Your task :: Reproduce, without any change, the span of lines from the opening of the records below to the line containing "酵素MAKERシリーズ (503, 2171)", inclusive.

Supplied entries ::
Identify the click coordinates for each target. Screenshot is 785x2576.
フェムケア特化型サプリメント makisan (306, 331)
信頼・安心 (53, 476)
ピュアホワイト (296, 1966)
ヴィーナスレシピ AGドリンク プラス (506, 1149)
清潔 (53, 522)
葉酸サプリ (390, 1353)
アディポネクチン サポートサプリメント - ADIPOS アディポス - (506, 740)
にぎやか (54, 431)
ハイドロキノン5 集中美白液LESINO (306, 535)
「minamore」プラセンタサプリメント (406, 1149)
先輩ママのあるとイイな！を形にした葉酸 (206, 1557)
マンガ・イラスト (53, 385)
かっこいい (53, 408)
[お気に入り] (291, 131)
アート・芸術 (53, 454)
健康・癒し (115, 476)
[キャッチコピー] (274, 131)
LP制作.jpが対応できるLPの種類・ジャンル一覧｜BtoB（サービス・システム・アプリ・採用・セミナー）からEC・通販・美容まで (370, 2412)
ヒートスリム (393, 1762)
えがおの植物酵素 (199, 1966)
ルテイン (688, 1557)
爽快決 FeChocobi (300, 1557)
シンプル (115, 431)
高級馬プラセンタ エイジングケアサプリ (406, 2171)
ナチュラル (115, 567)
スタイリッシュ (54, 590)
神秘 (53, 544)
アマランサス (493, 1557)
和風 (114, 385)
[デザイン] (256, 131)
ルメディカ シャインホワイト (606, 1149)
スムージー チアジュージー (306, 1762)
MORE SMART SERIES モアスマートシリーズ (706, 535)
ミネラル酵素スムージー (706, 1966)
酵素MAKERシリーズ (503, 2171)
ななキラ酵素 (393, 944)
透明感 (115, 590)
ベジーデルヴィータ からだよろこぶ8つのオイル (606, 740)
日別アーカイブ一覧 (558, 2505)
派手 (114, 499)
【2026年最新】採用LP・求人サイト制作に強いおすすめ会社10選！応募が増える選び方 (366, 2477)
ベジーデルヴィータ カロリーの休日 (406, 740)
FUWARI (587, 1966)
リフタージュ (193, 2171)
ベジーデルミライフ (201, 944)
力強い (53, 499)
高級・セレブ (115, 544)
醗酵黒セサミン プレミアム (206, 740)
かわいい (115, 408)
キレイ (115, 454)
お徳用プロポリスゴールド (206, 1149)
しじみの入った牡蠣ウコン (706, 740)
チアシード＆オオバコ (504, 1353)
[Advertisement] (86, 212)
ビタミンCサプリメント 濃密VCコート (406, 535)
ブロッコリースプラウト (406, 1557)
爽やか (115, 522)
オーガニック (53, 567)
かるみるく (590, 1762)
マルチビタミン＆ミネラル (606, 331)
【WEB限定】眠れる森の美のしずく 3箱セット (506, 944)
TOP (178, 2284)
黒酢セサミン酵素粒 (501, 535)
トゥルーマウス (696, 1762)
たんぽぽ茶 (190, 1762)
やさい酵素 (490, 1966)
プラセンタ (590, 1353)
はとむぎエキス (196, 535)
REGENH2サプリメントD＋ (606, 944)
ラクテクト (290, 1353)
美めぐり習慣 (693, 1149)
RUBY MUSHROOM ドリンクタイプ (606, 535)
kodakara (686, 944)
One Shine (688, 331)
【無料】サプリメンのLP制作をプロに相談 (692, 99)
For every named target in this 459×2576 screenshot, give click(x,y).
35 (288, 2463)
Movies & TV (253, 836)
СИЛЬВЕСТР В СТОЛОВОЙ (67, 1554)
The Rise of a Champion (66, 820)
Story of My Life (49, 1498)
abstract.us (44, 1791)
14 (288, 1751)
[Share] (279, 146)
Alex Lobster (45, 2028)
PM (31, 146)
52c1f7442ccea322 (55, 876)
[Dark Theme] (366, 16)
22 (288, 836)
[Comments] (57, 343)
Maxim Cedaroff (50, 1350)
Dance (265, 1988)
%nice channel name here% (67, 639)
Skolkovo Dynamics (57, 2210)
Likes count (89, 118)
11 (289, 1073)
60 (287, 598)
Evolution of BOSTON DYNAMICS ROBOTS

Your solution ::
Identify the click coordinates for each target. Screenshot is 785x2576.
フェムケア特化型サプリメント makisan (306, 331)
信頼・安心 (53, 476)
ピュアホワイト (296, 1966)
ヴィーナスレシピ AGドリンク プラス (506, 1149)
清潔 (53, 522)
葉酸サプリ (390, 1353)
アディポネクチン サポートサプリメント - ADIPOS アディポス - (506, 740)
にぎやか (54, 431)
ハイドロキノン5 集中美白液LESINO (306, 535)
「minamore」プラセンタサプリメント (406, 1149)
先輩ママのあるとイイな！を形にした葉酸 (206, 1557)
マンガ・イラスト (53, 385)
かっこいい (53, 408)
[お気に入り] (291, 131)
アート・芸術 (53, 454)
健康・癒し (115, 476)
[キャッチコピー] (274, 131)
LP制作.jpが対応できるLPの種類・ジャンル一覧｜BtoB（サービス・システム・アプリ・採用・セミナー）からEC・通販・美容まで (370, 2412)
ヒートスリム (393, 1762)
えがおの植物酵素 (199, 1966)
ルテイン (688, 1557)
爽快決 FeChocobi (300, 1557)
シンプル (115, 431)
高級馬プラセンタ エイジングケアサプリ (406, 2171)
ナチュラル (115, 567)
スタイリッシュ (54, 590)
神秘 (53, 544)
アマランサス (493, 1557)
和風 (114, 385)
[デザイン] (256, 131)
ルメディカ シャインホワイト (606, 1149)
スムージー チアジュージー (306, 1762)
MORE SMART SERIES モアスマートシリーズ (706, 535)
ミネラル酵素スムージー (706, 1966)
酵素MAKERシリーズ (503, 2171)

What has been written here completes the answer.